Data records
++++

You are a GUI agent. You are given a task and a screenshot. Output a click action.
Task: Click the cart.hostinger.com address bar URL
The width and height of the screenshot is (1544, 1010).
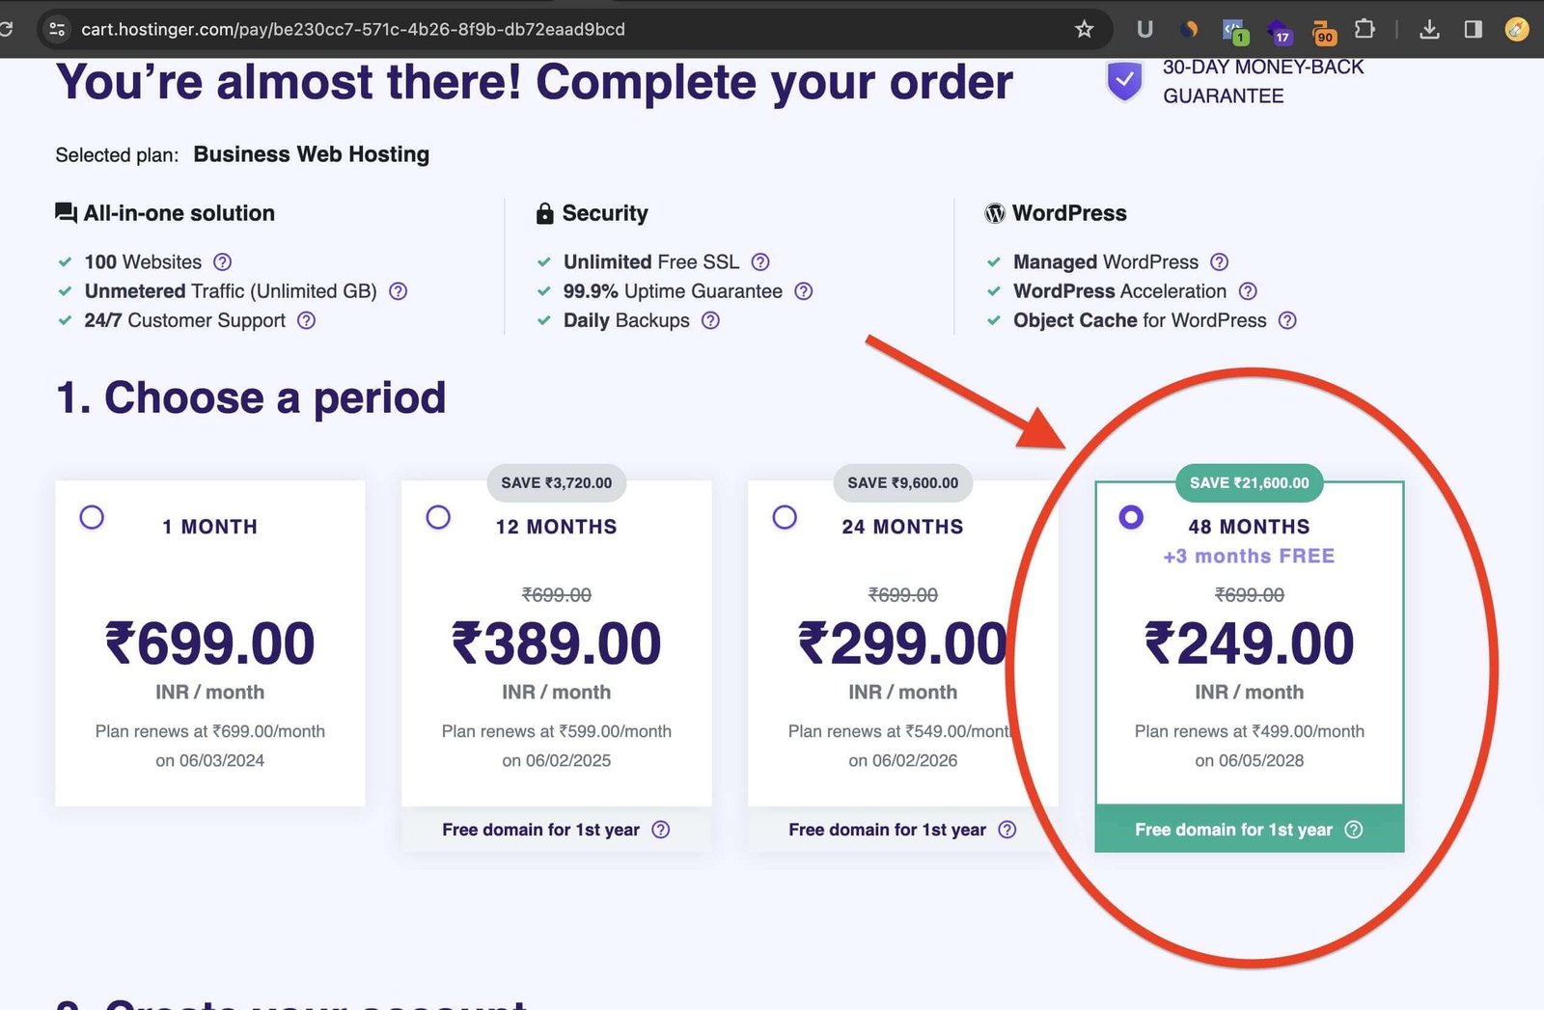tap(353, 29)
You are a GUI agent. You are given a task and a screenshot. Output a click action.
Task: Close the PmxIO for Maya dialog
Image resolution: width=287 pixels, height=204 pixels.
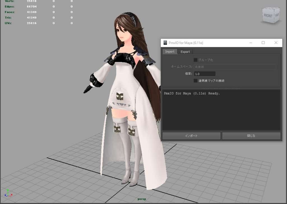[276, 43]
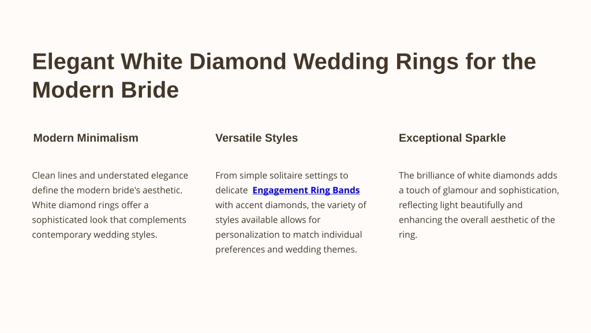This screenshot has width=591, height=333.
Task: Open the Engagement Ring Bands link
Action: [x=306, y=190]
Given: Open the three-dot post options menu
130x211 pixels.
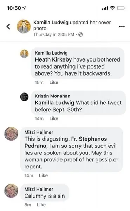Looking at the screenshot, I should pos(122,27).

++++

YOUR GOAL: Exact copies of the entries above are needed, without their pictures.

ANSWER SPACE:
You are a GUI agent. You are given a task and a screenshot. Output a click action.
Task: Click the cart.hostinger.com address bar URL
The width and height of the screenshot is (1544, 1010).
tap(353, 29)
You are a GUI agent. You are given a task and a screenshot. Output a click action.
Task: Close the PmxIO for Maya dialog
Image resolution: width=287 pixels, height=204 pixels.
[276, 43]
This screenshot has width=591, height=333.
Task: Open the Engagement Ring Bands link
Action: [x=306, y=190]
Given: Open the three-dot post options menu
130x211 pixels.
Looking at the screenshot, I should pos(122,27).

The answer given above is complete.